As described in the section Missing Values, the SURVEYMEANS procedure excludes an observation from the analysis if it has a missing value for the analysis variable or a nonpositive value for the WEIGHT variable.
However, if there is evidence indicating that the nonrespondents are different from the respondents for your study, you can use the NOMCAR option to compute descriptive statistics among respondents while still counting the number of nonrespondents.
This example continues the ice cream example in the section Stratified Sampling to illustrate how to perform a similar analysis when you have missing values.
Suppose that some of the students failed to provide the amounts spent on ice cream, as shown in the following data set, IceCream
:
data IceCream; input Grade Spending @@; if Grade=7 then Prob=20/1824; if Grade=8 then Prob=9/1025; if Grade=9 then Prob=11/1151; Weight=1/Prob; datalines; 7 7 7 7 8 . 9 10 7 . 7 10 7 3 8 20 8 19 7 2 7 . 9 15 8 16 7 6 7 6 7 6 9 15 8 17 8 14 9 . 9 8 9 7 7 3 7 12 7 4 9 14 8 18 9 9 7 2 7 1 7 4 7 11 9 8 8 . 8 13 7 . 9 . 9 11 7 2 7 9 ; data StudentTotals; input Grade _total_; datalines; 7 1824 8 1025 9 1151 ;
Considering the possibility that those students who did not respond spend differently than those students who did respond, you can use the NOMCAR option to request the analysis to treat the respondents as a domain rather than exclude the nonrespondents.

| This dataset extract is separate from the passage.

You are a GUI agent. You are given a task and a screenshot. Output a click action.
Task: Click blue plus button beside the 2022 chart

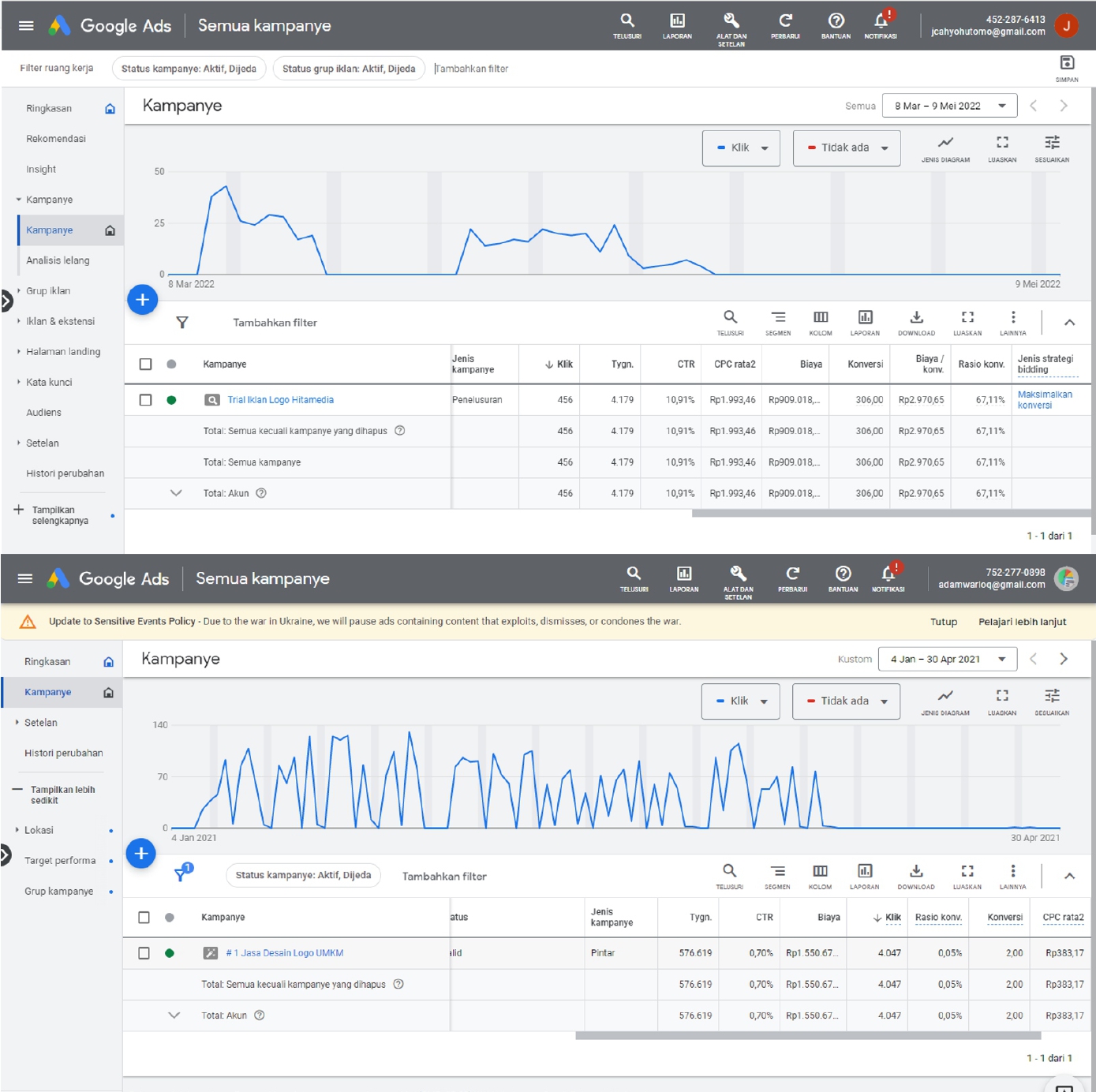143,300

The following SAS statements produce the desired analysis:
title 'Analysis of Ice Cream Spending'; proc surveymeans data=IceCream total=StudentTotals nomcar mean sum; strata Grade; var Spending; weight Weight; run;
Output 99.4.1 summarizes the analysis including the variance estimation method.
Output 99.4.2 shows the mean and total estimates when treating respondents as a domain in the student population. Although the point estimates are the same as the analysis without the NOMCAR option, for this particular example, the variance estimations are slightly higher when you assume that the missingness is not completely at random.